State Preemption Laws

In response to these city and local wage laws, some states have started passing preemption laws—effectively banning cities and locals from implementing higher minimum wages.

The legal standard known as Dillon’s Rule makes it possible for states to preempt city and local minimum wage laws. Put simply, Dillon’s Rule says that passing laws at the local level is not a legislative right expressly granted to municipalities.

Preemption allows state laws to take precedence over local laws that conflict with state requirements. When a state preempts a city or local minimum wage law, that new (likely higher) minimum wage cannot be enforced.
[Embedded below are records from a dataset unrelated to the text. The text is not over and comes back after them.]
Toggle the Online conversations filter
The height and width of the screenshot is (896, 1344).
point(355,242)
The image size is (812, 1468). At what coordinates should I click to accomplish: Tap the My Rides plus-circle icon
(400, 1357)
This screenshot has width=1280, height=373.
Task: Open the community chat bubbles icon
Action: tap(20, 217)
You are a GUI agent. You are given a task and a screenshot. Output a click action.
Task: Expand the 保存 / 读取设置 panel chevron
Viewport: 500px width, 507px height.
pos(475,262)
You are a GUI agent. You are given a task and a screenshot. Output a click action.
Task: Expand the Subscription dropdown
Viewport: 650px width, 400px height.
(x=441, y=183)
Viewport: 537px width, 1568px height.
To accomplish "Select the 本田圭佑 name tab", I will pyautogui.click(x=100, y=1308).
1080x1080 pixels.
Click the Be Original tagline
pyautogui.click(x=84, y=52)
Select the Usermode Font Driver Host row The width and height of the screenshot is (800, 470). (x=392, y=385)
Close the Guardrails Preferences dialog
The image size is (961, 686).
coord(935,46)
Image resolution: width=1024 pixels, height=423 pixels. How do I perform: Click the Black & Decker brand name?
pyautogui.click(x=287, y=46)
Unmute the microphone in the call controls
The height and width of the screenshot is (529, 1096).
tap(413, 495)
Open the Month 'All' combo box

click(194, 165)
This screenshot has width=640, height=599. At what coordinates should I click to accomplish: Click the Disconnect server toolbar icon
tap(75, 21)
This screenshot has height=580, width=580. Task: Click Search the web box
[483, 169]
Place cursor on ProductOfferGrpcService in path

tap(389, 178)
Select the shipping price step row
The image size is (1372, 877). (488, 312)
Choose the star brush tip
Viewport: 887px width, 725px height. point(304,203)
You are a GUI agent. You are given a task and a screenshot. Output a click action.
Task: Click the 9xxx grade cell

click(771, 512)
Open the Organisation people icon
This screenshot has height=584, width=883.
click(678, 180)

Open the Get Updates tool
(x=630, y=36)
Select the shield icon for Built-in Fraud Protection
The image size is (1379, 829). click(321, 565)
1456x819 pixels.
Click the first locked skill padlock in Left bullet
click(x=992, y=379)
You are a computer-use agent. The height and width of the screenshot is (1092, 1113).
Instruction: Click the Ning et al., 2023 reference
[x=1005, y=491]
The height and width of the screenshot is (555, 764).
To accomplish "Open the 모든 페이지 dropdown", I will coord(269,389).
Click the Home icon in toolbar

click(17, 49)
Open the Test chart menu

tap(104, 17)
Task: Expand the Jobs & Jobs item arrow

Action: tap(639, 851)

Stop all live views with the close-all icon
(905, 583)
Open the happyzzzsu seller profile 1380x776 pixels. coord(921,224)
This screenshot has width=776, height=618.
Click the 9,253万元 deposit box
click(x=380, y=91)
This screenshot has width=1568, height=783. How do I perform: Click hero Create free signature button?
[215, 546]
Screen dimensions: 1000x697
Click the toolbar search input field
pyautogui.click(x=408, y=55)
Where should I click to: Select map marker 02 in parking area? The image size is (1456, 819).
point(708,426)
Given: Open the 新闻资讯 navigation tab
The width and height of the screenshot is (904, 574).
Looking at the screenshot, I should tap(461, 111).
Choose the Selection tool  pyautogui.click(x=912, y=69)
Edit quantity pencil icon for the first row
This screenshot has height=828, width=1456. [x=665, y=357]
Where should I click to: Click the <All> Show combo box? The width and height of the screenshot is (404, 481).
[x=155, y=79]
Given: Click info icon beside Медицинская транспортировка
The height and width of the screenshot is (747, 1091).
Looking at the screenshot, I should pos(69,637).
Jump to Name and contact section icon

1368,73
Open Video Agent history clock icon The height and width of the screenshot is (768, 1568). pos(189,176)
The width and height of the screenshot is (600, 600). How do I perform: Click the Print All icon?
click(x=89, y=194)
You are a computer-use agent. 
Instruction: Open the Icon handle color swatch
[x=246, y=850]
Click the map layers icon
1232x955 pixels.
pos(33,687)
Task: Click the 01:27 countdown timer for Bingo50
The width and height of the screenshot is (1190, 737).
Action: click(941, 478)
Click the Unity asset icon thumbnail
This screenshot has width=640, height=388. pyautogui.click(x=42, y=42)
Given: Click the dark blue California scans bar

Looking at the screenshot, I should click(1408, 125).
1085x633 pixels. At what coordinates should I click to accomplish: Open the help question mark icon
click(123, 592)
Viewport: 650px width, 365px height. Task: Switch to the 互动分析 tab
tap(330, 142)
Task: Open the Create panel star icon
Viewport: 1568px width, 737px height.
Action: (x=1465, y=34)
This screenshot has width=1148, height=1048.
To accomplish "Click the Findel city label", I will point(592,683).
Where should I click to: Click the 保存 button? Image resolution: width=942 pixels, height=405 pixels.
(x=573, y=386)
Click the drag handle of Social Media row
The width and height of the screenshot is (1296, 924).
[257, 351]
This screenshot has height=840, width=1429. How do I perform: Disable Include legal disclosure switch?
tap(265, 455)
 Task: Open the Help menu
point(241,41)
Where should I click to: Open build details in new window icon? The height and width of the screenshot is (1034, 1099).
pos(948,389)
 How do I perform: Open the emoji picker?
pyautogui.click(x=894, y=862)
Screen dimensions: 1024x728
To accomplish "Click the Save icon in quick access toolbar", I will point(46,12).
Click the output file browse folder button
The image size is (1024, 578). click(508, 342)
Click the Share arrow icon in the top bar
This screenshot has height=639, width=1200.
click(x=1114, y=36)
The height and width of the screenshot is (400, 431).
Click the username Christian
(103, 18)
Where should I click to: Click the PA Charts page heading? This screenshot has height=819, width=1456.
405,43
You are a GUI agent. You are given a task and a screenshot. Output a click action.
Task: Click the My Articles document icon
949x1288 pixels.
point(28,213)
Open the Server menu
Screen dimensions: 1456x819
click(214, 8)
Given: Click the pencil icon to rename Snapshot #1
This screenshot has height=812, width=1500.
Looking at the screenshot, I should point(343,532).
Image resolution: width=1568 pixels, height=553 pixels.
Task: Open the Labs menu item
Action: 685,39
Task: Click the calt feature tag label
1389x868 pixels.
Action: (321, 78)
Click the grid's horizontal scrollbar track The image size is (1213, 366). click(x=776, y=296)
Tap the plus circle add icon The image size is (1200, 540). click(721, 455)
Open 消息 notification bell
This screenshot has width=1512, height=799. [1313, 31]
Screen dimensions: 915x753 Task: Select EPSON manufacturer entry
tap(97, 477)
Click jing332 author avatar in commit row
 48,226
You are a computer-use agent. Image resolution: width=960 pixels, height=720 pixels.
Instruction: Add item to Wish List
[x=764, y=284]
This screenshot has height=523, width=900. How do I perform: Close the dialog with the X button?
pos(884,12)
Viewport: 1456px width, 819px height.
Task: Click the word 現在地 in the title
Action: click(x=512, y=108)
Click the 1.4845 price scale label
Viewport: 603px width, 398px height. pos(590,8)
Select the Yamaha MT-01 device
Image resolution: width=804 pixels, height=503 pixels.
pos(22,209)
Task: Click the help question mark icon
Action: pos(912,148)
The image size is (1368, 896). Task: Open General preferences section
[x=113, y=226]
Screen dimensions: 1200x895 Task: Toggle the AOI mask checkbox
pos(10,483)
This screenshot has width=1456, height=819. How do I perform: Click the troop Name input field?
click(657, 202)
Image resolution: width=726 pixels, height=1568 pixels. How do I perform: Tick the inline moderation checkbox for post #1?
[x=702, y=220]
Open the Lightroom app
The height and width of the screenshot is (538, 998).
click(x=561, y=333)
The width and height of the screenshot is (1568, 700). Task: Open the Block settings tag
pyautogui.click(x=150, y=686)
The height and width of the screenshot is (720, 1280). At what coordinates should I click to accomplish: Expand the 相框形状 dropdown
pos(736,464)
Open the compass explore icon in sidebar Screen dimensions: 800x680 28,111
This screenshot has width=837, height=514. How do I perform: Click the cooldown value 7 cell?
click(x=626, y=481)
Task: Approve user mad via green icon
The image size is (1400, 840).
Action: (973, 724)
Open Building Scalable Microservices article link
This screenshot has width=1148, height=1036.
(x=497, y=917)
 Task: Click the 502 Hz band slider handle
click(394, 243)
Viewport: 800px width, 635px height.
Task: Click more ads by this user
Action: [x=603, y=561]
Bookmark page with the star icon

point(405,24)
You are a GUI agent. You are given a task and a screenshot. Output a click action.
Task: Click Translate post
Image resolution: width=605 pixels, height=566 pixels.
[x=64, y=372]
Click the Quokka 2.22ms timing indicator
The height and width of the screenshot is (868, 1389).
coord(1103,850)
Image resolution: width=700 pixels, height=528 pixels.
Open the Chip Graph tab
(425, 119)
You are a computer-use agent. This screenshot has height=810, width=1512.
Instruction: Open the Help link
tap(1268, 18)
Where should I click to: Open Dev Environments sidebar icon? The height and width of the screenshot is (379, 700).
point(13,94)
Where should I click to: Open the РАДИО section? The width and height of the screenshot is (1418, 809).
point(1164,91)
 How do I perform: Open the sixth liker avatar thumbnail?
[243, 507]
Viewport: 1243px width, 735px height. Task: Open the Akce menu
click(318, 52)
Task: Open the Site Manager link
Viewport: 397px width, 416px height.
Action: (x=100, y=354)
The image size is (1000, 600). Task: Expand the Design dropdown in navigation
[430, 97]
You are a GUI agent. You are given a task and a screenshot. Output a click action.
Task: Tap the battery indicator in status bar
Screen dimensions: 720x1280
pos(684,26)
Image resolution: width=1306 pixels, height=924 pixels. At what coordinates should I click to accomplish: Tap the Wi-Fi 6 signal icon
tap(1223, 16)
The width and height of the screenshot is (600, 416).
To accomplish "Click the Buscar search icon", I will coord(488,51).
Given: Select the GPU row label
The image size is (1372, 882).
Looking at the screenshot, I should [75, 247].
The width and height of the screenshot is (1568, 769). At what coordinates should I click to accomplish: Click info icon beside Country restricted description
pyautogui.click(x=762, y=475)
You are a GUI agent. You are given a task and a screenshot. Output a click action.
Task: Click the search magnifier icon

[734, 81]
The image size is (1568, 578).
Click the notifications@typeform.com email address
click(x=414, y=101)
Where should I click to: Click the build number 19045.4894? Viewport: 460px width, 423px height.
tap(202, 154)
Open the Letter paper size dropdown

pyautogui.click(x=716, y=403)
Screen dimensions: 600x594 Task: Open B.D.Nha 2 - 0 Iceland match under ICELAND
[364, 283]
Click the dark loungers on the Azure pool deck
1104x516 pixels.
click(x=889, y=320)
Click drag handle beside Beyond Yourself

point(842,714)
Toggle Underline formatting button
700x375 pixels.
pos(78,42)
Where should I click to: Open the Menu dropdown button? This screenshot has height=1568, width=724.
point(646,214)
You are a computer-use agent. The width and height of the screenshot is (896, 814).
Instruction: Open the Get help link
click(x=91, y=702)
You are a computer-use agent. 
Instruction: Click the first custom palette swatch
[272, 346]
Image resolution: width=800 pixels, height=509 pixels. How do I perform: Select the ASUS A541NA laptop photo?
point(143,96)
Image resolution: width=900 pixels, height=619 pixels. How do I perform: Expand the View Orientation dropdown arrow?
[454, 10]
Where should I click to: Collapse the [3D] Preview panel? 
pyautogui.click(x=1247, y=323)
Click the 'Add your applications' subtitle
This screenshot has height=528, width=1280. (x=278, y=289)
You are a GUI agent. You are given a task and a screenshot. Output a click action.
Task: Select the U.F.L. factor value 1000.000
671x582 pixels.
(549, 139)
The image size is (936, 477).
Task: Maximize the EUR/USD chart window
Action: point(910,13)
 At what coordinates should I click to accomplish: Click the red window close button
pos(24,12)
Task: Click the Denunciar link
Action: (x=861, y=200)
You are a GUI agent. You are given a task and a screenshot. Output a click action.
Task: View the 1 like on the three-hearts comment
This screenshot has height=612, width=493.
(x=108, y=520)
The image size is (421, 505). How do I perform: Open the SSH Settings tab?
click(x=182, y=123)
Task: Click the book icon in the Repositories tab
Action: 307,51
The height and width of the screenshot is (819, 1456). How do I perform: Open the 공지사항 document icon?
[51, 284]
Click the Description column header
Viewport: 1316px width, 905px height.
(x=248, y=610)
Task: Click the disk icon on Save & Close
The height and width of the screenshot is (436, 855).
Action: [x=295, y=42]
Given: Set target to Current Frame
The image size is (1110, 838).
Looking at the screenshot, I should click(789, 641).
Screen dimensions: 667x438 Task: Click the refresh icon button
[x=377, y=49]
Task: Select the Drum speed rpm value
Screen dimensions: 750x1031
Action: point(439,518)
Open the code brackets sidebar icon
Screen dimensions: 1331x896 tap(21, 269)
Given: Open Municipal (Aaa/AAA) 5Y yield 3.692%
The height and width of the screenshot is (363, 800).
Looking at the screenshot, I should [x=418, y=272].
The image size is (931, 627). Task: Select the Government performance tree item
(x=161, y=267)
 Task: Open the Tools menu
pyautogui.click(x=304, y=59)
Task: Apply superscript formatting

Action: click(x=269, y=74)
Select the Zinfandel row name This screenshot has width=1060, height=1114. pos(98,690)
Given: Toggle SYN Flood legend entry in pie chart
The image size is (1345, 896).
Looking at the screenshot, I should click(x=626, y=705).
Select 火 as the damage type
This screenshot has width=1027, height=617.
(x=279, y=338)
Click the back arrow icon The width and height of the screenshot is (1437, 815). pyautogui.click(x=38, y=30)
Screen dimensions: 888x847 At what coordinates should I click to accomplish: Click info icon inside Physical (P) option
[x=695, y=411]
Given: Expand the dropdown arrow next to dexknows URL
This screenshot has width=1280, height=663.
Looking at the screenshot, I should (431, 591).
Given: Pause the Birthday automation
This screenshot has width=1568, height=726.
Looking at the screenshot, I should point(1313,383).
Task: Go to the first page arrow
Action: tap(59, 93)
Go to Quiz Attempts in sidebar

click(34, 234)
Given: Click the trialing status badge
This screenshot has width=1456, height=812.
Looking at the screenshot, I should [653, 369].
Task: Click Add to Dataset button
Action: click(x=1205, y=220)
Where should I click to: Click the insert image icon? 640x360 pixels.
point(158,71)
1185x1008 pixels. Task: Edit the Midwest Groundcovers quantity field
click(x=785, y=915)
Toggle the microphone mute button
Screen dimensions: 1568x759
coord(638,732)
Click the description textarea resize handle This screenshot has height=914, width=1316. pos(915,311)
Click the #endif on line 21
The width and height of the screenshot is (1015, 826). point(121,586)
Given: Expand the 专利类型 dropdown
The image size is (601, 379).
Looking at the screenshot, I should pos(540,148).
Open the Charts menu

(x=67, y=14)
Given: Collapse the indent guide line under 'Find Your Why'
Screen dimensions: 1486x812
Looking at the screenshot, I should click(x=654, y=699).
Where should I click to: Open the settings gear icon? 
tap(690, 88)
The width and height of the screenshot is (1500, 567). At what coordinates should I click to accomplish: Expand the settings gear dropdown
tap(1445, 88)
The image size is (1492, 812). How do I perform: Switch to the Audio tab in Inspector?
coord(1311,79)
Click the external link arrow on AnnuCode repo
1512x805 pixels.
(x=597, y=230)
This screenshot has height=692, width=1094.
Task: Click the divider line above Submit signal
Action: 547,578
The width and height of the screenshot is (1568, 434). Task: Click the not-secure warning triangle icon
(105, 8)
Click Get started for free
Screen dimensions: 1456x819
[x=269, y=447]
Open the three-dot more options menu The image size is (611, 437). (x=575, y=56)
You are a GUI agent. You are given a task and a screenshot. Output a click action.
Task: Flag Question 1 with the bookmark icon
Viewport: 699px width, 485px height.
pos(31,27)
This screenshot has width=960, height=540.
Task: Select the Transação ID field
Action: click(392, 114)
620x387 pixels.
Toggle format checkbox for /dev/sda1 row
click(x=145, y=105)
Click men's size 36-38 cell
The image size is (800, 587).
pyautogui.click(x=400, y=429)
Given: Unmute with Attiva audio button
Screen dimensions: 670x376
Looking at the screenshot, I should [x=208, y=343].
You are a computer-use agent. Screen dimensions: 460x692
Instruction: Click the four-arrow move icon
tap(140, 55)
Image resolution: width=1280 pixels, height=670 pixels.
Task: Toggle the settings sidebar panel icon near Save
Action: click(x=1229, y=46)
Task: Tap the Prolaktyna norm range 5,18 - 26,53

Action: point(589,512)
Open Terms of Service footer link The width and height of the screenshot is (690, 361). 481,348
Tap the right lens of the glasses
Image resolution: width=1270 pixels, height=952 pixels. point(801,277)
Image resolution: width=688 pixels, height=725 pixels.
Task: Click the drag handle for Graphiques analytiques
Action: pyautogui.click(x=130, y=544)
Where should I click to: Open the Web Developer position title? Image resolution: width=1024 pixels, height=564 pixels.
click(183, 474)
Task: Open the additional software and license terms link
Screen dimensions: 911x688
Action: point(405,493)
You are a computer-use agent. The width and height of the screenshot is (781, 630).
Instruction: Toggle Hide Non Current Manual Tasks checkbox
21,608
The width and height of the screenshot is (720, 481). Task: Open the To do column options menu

In 2011, Indiana became the first state to pass a preemption law prohibiting localities from establishing minimum wages higher than federal or state requirements. Since then, 20 other states have passed similar laws, including Alabama, Arizona, Colorado, Florida, Georgia, Idaho, Kansas, Louisiana, Michigan, Mississippi, Missouri, North Carolina, Oklahoma, Oregon, Rhode Island, South Carolina, Tennessee, Texas, Utah and Wisconsin.

Challenging State Preemption Laws

Despite the legal hurdle that Dillon’s Rule creates for cities and locals looking to challenge state bans on local laws, some cities are challenging their states’ preemption laws anyway. For example:

  • Birmingham, Alabama passed a minimum wage law set to take effect this year but the law was voided by a state preemption law signed by the governor the day after the wage law took effect. A worker advocacy group is challenging the law in court on civil rights grounds.
  • A Missouri court stopped St. Louis from implementing its minimum wage law. The case is currently under appeal, with the Missouri Supreme Court set to hear it in October 2016.
  • Finally, Miami Beach plans to proceed with a challenge to Florida’s ban on local wages when the city’s minimum wage takes effect in 2018.

What Happens Now?

There is no end in sight to cities and locals passing minimum wage laws—and to states preempting such laws. Employers should closely monitor the states and cities they operate in to ensure they’re in compliance with local wage laws and are aware of any state challenges to those laws.